Hello everyone!
I would disagree with @bustosmiguel. Simply replacing missing values with 0 is commonly not what you want and can result in very wrong results. na.omit
is the right call there. I suspect by your description that either there is a column with only NAs in your dataset or there is at least one NA
in each row, so that na.omit() returns an empty data.frame
. Since you are using the tidyverse anyway, you can filter()
the rows that have NA
s in the columns you want.
In your case this would be something like
AA22 %>%
filter(!is.na(Time3),
!is.na(Comunity),
... # repeat for all
)
You can make this less cumbersome by using if_any()
and any_of()
AA22 %>%
filter(
!if_any(
any_of(c("Time3",
"Community",
... # add all columns
)), is.na)
)
However, if this also results an empty data frame, you dont have any complete cases. In this case it may be necessary to not consider certain parameters in your glm.

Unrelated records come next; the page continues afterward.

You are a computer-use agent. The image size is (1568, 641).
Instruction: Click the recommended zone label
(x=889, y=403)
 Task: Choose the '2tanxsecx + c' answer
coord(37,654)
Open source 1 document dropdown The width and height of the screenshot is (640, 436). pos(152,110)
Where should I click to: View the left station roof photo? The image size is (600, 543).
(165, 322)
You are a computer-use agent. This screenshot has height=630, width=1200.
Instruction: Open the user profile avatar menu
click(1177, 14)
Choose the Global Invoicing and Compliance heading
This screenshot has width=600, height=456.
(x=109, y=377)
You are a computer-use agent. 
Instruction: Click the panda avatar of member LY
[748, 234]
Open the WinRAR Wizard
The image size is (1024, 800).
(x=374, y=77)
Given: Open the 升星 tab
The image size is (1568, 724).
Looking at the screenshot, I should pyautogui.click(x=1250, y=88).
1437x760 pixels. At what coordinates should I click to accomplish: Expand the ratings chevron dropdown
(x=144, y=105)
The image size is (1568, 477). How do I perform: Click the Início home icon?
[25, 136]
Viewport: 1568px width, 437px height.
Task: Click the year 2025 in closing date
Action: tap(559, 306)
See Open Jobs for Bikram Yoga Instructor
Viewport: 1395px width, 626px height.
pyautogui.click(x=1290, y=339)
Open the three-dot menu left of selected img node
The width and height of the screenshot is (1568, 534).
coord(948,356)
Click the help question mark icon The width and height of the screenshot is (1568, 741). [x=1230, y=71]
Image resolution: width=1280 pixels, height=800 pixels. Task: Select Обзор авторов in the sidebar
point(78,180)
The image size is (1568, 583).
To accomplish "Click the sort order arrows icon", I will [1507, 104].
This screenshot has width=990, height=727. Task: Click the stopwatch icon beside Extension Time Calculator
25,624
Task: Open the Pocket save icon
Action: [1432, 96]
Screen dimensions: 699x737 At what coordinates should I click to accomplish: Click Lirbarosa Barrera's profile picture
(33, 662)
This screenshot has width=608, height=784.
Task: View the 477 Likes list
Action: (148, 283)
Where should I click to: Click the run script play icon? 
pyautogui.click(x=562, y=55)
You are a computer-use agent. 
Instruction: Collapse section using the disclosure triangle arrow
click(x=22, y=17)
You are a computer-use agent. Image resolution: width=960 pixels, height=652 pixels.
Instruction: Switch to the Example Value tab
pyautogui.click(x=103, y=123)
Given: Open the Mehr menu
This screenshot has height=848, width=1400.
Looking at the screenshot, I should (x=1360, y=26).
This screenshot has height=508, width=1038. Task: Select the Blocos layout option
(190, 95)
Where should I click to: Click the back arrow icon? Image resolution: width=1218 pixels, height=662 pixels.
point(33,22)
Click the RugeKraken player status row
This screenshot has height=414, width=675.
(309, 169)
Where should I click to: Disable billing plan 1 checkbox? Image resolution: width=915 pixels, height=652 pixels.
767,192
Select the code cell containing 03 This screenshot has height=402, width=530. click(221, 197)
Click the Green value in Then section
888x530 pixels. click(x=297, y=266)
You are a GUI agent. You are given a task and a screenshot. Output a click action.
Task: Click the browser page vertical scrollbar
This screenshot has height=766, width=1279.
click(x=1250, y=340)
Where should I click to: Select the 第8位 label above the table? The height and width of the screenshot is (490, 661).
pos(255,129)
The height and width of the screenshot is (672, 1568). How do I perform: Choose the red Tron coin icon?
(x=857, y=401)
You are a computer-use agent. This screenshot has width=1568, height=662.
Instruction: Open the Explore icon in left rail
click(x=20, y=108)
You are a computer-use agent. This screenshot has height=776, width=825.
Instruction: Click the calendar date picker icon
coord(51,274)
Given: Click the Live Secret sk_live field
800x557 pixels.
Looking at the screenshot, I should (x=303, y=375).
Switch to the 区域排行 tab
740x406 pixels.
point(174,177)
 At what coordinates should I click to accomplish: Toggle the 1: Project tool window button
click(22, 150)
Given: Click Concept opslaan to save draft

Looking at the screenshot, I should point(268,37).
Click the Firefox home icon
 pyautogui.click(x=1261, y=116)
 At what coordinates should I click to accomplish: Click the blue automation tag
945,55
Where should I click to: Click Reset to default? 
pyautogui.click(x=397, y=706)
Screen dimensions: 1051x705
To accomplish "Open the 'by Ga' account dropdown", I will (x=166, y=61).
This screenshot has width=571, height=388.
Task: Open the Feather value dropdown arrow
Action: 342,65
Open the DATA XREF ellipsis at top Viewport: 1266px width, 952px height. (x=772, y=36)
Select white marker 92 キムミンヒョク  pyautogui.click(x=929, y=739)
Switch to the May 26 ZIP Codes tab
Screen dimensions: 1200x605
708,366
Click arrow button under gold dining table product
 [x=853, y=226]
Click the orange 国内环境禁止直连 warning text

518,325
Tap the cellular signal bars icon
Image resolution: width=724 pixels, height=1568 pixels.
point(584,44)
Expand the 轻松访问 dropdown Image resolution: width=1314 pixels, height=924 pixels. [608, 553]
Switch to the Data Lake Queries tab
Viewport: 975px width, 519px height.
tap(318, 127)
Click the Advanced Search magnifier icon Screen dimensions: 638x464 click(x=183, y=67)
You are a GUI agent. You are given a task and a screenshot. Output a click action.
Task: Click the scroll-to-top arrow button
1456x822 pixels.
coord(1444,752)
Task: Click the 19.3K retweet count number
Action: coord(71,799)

Check which parameters have many missing cases by running:
AA22 %>%
summarise(
across(
everything(),
~sum(ifelse(is.na(.x),1,0))
)
)
In base R, you could also subset your dataset to only those columns that you want to include in the glm AA22[c("Time3", "Community", ...)] # add your columns
, running na.omit()
should then return the same as the dplyr-approach above (however missing the additional columns).
Hope this helps!
Best,
Valentin